The session’s theme of peaceful settlement of disputes related to the need for reform of the Security Council, he said, calling for fair representation of all regions and the broadening of permanent membership in that body. Turning to local conflicts, he reaffirmed his support for the outcome of the Great Lakes summits on the Democratic Republic of the Congo, as well as the position of the African Union and the Southern African Development Community (SADC) on that situation. He urged continued international support for stabilization in Somalia and welcomed recent agreements between Sudan and South Sudan, urging the parties to continue their engagement with each other to resolve remaining differences.
On other conflicts, he called for determination from the international community to preserve Mali’s unity, sovereignty and territorial integrity. On Guinea-Bissau, he advocated a comprehensive solution and lasting restoration of constitutional order according to international decisions. On Western Sahara, he called on the parties to continue negotiations under the auspices of the United Nations, so that the people could exercise their right to self-determination. He supported the two-state resolution of the Israeli/Palestinian situation, as well as a negotiated resolution of the crisis in Syria assisted by international mediation. On Cuba, he reiterated the need to end the embargo in accordance with United Nations resolutions. Mutual respect, regional cooperation and respect for international treaty obligations would continue to guide his country’s foreign policy, he said.
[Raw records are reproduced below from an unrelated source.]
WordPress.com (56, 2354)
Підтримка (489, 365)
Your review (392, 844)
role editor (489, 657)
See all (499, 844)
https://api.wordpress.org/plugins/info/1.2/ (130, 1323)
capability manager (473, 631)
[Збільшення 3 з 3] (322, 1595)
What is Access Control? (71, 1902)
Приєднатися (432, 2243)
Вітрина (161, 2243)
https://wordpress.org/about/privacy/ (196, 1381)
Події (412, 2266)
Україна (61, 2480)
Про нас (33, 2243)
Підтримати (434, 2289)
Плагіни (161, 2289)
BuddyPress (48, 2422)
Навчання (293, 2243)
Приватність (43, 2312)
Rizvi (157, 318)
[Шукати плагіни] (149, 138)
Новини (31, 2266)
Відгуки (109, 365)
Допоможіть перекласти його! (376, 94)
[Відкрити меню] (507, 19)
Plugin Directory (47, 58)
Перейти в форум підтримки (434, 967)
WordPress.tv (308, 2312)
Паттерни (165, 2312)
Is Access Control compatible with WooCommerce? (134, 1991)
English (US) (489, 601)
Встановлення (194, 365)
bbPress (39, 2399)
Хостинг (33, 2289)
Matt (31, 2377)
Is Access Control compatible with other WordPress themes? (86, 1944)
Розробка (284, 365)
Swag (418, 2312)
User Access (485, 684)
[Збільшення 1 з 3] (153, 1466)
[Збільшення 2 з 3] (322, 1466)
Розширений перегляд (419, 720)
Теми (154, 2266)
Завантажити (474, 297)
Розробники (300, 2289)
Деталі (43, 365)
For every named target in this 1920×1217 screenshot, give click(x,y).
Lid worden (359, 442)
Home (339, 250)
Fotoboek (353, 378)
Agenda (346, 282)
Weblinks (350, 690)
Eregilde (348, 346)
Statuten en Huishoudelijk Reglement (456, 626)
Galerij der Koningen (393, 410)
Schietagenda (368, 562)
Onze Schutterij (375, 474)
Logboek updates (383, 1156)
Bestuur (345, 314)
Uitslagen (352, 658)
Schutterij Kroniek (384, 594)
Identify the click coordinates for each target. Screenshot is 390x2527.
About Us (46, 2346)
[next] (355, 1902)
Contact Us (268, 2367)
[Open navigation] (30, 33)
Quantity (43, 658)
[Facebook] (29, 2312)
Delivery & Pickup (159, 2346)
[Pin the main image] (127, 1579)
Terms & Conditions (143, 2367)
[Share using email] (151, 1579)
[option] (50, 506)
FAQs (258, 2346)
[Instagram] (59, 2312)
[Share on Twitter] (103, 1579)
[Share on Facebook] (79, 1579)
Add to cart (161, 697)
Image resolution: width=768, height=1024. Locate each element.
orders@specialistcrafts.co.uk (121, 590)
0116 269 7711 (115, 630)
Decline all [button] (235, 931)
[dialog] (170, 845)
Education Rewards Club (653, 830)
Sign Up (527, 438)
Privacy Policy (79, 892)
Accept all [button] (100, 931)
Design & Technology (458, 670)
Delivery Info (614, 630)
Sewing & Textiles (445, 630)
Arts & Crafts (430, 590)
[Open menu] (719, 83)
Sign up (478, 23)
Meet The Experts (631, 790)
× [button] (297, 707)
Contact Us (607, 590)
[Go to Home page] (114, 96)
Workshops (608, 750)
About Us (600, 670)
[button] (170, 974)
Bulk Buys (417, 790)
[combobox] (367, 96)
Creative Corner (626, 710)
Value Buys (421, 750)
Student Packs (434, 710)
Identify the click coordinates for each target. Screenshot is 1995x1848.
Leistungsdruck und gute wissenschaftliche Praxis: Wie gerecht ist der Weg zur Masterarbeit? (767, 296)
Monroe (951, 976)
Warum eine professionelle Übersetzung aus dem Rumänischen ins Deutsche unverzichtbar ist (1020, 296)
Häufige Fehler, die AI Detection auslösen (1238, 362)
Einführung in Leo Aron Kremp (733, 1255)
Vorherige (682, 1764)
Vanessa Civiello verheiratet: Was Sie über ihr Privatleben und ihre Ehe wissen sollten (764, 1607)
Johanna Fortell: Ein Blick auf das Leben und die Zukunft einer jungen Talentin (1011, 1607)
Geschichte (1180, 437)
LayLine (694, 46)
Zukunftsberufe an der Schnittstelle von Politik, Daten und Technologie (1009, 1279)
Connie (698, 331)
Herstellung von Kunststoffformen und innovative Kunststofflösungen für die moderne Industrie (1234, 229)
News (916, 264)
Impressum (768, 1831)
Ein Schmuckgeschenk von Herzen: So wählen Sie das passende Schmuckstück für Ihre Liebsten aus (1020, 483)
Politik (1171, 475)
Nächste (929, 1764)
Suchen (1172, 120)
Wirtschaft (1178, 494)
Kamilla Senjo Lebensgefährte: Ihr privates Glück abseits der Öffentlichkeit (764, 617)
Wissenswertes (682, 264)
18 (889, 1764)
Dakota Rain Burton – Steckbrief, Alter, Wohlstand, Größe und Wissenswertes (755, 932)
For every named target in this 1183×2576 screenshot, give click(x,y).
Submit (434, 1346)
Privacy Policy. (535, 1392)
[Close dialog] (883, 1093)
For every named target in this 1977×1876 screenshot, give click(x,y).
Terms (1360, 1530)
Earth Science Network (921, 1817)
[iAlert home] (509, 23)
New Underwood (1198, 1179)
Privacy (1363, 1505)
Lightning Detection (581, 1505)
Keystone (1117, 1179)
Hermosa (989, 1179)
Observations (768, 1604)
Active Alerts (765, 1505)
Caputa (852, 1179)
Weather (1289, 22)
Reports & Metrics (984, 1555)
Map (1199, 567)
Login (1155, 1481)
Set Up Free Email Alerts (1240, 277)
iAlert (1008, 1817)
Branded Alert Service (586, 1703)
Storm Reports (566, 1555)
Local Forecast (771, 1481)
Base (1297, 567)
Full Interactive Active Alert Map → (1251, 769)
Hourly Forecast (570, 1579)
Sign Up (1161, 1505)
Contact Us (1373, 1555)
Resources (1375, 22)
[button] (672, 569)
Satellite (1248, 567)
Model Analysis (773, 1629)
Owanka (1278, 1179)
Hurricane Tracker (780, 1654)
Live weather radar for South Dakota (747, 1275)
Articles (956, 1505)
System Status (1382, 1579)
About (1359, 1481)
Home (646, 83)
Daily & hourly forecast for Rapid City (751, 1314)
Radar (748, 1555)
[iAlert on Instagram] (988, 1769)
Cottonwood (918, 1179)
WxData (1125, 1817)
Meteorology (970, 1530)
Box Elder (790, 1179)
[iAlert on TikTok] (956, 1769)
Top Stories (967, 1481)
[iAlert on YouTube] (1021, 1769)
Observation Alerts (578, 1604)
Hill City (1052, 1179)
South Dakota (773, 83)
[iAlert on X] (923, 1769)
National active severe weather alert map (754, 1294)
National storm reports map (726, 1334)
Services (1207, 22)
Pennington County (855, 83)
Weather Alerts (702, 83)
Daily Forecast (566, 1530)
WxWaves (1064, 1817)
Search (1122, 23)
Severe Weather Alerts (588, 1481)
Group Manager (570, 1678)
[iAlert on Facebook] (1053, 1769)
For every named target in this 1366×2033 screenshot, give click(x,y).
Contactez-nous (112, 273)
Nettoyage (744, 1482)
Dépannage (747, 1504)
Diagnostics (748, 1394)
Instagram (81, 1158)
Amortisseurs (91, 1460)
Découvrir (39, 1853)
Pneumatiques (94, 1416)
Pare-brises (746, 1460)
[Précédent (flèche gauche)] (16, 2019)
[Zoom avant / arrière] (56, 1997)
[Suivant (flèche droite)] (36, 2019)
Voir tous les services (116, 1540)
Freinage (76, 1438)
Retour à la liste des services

Turning to domestic issues, he said that ten years after attaining peace, Angola had made significant progress in consolidating democracy, leading up to successful elections on 31 August. Macroeconomic stability and the building of infrastructure had contributed to a progressive improvement of living conditions. It had not been possible to achieve the Millennium Development Goals, but the macroeconomic development rates had permitted consideration of the country’s graduation from the least-developed category in the near future. He expressed gratitude for the trust investors had placed in the country, as well as for assistance provided by international partners. He acknowledged that there was still much to do to ensure Angola’s economic growth was reflected in systematic improvement in the welfare of the people, through increased employment levels and enhanced investment in social welfare.